Different subtrees can be maintained concurrently; the only
interference would be in recording that info in their common root
path. (I don't think this is patented. It's been done this way since
Moses had to govern the tribes of Israel, if not before.)
A design for a shrinking/growing lock-free hash table
This is preliminary. I haven't written the code yet, or fully
thought through insert/delete conflicts in the various phases, and
surely other stuff.
To keep hash table lookup fast,
we'll get it to the correct bucket with no if-statements. But we're
shrinking and growing the hash table, there may be multiple versions
of the hash table! So we'll have a pointer to a guaranteed correct
version, and lookup will use that pointer. That pointer can be
changed whenever an old and new version of the hash table are both complete.
To avoid dummy nodes for the new bucket, I'll have insert/delete
maintain both the old and new version. They'll check if they need to
maintain the new version after they've updated the old version, so
there's no chance of someone else splitting the bucket then them not
maintaining the new version because they don't know about it. And
since maintaining two versions is expensive, I'll also have every
insert/delete split 100 or so buckets (which needs to be done
anyhow, and makes the extra maintenance negligible in comparison).

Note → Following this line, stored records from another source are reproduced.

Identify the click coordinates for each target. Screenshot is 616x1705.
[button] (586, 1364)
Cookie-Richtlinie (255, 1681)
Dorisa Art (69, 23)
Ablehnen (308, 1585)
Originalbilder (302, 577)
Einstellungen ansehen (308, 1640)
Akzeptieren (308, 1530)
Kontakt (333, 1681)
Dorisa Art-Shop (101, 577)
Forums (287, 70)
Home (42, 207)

Phases of the hash table and the cursors:
- OK: no resize is going on, only one version of the tree. Move to
NEW when the table needs to be resized.
- NEW: allocate a new tree. The dynamic array will keep track of
which subtrees still need some allocations. Move to FILL when the new
tree is completely allocated.
- FILL: Insert/delete fill the new tree while maintaining the old
tree. They fill all the buckets corresponding to the buckets in the
old dynamic array block this insert/delete hashed to, or some other
block's buckets if this one is being scanned already. The dynamic
array keeps track of which subtrees still need work. Move to FLIP
once all buckets in the new tree are filled.

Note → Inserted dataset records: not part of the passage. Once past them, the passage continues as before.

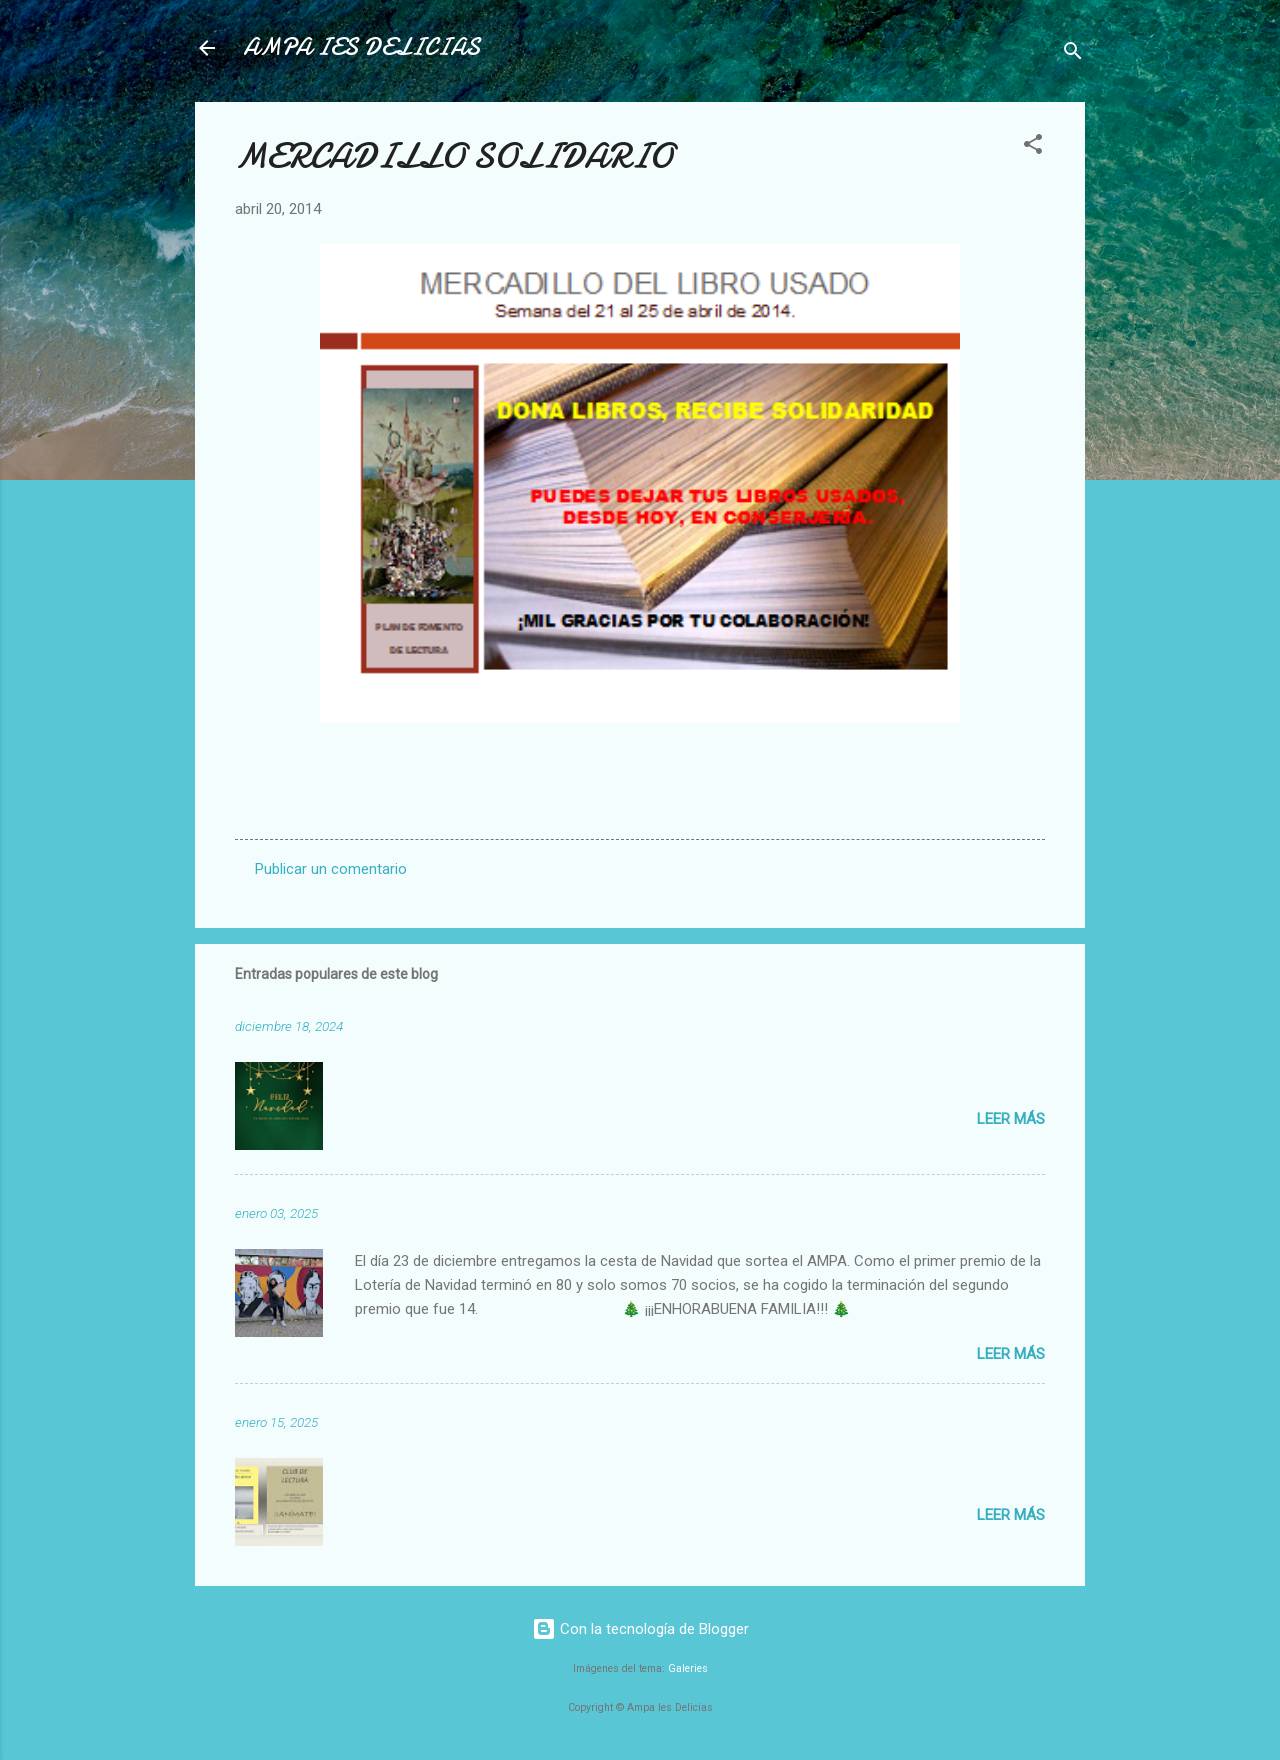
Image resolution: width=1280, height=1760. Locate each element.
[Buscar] (1073, 54)
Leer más (1011, 1119)
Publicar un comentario (331, 869)
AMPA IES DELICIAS (361, 47)
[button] (1033, 147)
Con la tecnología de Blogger (640, 1629)
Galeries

- FLIP: Flip the lookup pointer from the old tree to the new tree.
Insert/delete continue to fill both the old and new tree, old first
new second. Move to DONE once all read cursors are in state FLIP.
(Insert/delete determines this by scanning all cursors. A hung read
could keep us here indefinitely.)
- DONE: Insert/delete are told to stop maintaining the old tree.
Move to FREE once all insert/delete cursors are in state DONE.
- FREE: Insert/delete nulls out the pointer to the old tree with
CAS(). If CAS() says we're the lucky winner who nulled out the old
tree, we have to free all the blocks of the old tree. Move to OK once
the pointer to the old tree is null.
- NONE (cursors only): Any cursor not currently executing a hash
table operation is in the NONE state. The insert/delete in charge of
freeing the old tree goes to the NONE state before it starts freeing.
Since a whole new tree is allocated, old and new buckets won't
overlap, so growing a hash table can add a low-order bit rather than a
high-order bit to the hash value. Old bucket 0 will map to new 0 and
1, and old bucket 1 will map to new 2 and 3. That way the bucket can
be determined by the hash in split-order. The high bits of the hash
value can be used as-is for both bucket lookup and ordering within the
bucket. Current machine instructions make hashes aimed at high-order
bits slightly faster than ones aimed at low-order bits (for example,
multiplication might be a good enough hash function).
You need two flags per array block to track whether operations are
done on subblocks. Buckets are just a next pointer, and nodes are
just a next pointer and a data pointer. No dummy nodes, no reference
counts, no mapping the hash value to split-order, no extra info stored
per bucket. Delete still needs a bit per node (in the next pointer,
Harris's trick). CAS() is still needed all over the place.